The talk proved reflective, as Salaam recounted his career successes and spiritual revelations after the devastating conviction. An avid reader, both in prison and out, Salaam found solace in the stories of Joseph written in the Bible and the Quran- a figure who, too, was falsely accused of rape but prevailed free in the end. Eventually, his passion for knowledge led him to his gainful careers in technology, rather than in the painful cycle of recidivism. God has a plan for everyone, he asserted.
Faith predominated Salaam’s talk. In fact, it was the faith and atoning of Matias Reyes, Salaam said, that moved Reyes to confess to the crime in Central Park- ending the thirteen-year sentence of one of the five now exonerated. Salaam did explicitly denounce the racism inherently related to poverty and the prison industrial complex. But he went on to state rather matter-of-factly how the case of the Exonerated Five is about more than what most may think. Instead, he called it “a love story between God and His people.” Becoming free and the truth prevailing were emblematic of how a people could be brought low “only to rise.” Salaam encouraged gratitude to God for “the lessons and the blessings.” Falling down constantly is inevitable; getting back up one more time is essential. Drawing on the wisdom of “the great philosopher, Cardi B,” Salaam pronounced: Fall down 9 times, get up 10… Period.
Salaam, as perhaps many were surprised to find, maintains an optimistic, almost transcendent, perspective on institutions of oppression like racism and the criminal justice system. His advice for the college students before him? Live a full life, pursuing your dreams and ambitions. Underlying Salaam’s story was his defiant defence of the worth of his own life, of poor lives, black lives, or immigrant lives. He stressed the importance of refusing to submit to the toxic messages of systemic racism, affirming value where systems of injustice deny it.
Salaam’s activism flowed easily throughout his inspirational Common Hour talk, resonating among those closest to him in the audience. “Being born here in American doesn’t make you American,” he said, receiving a wave of snaps signaling support and agreement. He spoke out against the PTSD-inflicting family separation at the U.S.-Mexico Border, and he scrutinized the integrity of the 13th Amendment itself, which permits slavery even today. At the same time, Salaam maintained his humor, joking about his daughters, false advertising, and the President of the United States, a figure notoriously implicated in Salaam’s own condemnation.
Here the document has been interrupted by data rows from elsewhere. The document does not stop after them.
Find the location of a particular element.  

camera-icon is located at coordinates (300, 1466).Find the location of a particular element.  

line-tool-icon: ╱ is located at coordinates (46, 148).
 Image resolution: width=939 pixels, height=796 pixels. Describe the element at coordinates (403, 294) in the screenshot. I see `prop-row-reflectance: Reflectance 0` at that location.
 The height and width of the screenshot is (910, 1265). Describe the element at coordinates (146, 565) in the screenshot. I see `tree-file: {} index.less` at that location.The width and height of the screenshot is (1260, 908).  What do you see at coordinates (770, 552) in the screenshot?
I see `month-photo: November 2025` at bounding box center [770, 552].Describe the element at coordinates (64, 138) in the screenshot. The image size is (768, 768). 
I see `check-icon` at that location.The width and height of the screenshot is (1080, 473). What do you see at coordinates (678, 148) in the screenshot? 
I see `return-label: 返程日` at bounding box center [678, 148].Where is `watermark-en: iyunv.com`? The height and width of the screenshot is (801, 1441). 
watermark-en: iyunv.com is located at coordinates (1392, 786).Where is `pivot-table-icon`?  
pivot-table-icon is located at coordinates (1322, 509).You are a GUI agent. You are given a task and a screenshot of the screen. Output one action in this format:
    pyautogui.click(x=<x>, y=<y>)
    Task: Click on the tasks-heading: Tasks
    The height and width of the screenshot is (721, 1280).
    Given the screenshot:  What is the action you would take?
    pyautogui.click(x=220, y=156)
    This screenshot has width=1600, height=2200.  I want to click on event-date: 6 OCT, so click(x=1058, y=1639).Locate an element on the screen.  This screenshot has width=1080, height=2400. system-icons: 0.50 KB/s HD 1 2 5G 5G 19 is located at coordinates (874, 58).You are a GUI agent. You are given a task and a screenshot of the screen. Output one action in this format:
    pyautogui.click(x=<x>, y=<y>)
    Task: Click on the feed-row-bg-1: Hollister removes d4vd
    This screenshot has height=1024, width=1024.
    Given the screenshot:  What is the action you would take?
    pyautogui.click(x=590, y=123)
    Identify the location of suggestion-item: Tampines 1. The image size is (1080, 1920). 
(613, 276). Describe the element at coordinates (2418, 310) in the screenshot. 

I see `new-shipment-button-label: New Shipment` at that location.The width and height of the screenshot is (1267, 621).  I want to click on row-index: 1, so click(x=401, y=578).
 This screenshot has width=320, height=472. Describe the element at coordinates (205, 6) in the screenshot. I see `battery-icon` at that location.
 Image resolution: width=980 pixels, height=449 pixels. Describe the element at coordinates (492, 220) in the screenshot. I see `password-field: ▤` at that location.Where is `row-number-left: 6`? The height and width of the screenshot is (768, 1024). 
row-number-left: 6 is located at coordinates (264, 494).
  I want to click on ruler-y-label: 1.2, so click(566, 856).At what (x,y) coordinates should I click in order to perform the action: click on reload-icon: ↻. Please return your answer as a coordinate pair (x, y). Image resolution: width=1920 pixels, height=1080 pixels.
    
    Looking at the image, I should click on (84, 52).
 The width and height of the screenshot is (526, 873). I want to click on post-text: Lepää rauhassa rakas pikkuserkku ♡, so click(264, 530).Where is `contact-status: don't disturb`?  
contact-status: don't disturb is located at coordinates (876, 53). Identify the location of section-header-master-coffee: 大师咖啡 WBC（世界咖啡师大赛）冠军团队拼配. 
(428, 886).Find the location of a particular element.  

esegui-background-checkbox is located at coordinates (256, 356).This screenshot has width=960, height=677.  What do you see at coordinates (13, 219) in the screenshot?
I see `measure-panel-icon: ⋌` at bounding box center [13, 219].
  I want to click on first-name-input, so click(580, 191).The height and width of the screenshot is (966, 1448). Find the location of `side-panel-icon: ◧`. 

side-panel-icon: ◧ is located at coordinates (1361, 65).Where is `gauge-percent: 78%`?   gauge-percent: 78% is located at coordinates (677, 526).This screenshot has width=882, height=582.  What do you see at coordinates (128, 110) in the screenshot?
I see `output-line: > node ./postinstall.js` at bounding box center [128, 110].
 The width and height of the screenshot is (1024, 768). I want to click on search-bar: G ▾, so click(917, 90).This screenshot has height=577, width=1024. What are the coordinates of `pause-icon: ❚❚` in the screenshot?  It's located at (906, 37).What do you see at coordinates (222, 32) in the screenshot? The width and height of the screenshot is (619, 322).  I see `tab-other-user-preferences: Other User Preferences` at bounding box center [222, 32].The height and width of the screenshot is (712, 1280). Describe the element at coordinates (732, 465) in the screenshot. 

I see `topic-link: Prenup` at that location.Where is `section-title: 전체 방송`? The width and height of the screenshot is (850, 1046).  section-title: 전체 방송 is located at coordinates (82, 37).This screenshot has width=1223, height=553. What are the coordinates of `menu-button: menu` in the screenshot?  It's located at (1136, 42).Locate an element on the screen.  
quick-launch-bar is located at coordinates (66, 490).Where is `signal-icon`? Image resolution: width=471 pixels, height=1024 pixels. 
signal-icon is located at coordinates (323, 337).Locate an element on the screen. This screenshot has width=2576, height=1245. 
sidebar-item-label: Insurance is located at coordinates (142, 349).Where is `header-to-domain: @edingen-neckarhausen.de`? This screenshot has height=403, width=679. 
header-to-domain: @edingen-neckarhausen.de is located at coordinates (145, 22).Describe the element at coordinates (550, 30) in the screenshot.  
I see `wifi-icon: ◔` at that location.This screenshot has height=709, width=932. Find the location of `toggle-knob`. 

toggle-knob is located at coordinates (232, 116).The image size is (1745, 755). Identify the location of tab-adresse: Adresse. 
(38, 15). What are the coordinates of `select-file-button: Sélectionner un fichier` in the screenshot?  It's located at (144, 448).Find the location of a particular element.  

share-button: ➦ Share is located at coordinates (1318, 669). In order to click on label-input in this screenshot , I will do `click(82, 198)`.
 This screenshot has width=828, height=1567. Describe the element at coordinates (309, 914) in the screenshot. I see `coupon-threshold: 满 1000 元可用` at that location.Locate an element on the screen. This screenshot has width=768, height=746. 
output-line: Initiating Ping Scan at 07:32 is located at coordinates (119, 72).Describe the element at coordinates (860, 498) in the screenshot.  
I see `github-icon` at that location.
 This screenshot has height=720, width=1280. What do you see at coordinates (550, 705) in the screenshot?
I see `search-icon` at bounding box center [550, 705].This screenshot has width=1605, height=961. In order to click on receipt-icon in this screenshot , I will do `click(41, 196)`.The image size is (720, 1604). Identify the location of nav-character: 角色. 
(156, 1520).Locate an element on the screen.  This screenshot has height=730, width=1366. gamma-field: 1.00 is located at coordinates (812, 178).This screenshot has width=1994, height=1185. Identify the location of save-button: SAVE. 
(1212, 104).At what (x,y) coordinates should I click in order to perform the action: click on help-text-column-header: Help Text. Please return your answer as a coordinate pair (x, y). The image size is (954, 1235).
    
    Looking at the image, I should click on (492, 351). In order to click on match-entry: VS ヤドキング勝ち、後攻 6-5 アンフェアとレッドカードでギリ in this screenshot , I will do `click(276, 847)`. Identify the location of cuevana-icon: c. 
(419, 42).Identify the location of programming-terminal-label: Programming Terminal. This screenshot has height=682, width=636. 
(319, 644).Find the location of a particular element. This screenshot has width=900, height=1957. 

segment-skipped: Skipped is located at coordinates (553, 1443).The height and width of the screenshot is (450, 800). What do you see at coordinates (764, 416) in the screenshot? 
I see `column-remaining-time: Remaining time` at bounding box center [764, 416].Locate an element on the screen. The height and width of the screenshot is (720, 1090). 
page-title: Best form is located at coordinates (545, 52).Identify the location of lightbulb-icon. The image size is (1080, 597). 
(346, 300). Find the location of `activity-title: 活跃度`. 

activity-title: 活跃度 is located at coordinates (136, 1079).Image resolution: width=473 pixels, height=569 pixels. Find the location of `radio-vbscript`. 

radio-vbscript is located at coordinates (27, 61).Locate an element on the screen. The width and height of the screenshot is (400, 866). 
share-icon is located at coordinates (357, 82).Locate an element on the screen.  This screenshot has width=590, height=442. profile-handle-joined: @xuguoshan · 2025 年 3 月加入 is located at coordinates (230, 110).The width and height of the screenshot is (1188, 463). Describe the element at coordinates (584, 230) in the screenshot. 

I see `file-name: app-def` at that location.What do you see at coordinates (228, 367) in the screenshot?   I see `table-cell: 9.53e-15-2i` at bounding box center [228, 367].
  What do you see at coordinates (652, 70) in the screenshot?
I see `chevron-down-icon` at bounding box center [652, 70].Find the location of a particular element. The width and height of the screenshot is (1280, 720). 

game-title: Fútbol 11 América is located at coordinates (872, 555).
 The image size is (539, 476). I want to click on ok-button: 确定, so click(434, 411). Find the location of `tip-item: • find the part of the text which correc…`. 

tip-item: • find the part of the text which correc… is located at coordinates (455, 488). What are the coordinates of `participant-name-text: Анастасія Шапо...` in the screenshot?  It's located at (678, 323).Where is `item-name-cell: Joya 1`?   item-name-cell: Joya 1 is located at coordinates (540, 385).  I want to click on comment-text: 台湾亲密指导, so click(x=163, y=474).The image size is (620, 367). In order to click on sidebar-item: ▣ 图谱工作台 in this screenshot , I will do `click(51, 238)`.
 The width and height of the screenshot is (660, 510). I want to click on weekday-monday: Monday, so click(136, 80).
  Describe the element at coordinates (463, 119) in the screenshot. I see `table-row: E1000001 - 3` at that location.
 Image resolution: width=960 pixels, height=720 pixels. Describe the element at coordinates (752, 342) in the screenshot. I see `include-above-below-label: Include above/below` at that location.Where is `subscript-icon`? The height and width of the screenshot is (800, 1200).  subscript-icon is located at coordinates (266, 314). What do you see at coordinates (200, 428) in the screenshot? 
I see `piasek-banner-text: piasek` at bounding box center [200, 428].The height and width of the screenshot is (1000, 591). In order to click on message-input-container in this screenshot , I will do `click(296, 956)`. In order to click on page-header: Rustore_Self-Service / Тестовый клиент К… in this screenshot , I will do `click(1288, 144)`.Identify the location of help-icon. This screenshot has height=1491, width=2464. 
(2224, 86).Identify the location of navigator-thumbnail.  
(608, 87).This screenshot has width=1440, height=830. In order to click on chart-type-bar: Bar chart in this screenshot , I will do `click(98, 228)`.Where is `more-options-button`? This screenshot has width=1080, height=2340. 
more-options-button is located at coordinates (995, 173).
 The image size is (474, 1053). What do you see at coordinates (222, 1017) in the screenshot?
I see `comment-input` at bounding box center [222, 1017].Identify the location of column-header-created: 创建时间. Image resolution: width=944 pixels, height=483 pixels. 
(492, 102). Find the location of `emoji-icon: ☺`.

Nearing the end of Common Hour, he had time to answer just one, but significant, question: How are institutions such as F&M complicit in the oppression of black and brown bodies?
He immediately reframed. “Think of it this way,” he started. While not appearing to want to understate the ways in which predominantly white institutions can alienate students of color, Salaam stayed committed to the bigger picture. “They want us in prison cells,” he said sternly. “Not college dormitories.” Placing the emphasis on doing well in school and encouraging other minoritized students to complete their college education, Salaam shifted the focus of the struggle from one of racial oppression to one of personal fulfillment. At the same time, voting, speaking out, and uniting for the interests of the oppressed are all invaluable for progress. What Salaam’s story ultimately demonstrated, though, as he finished referencing Gil Scott-Heron’s “The Revolution Will Not Be Televised,” is the intimate relationship between the personal and the political, the individual empowerment and the uplifting of a people.
“I know,” he admitted. “I am the revolution.”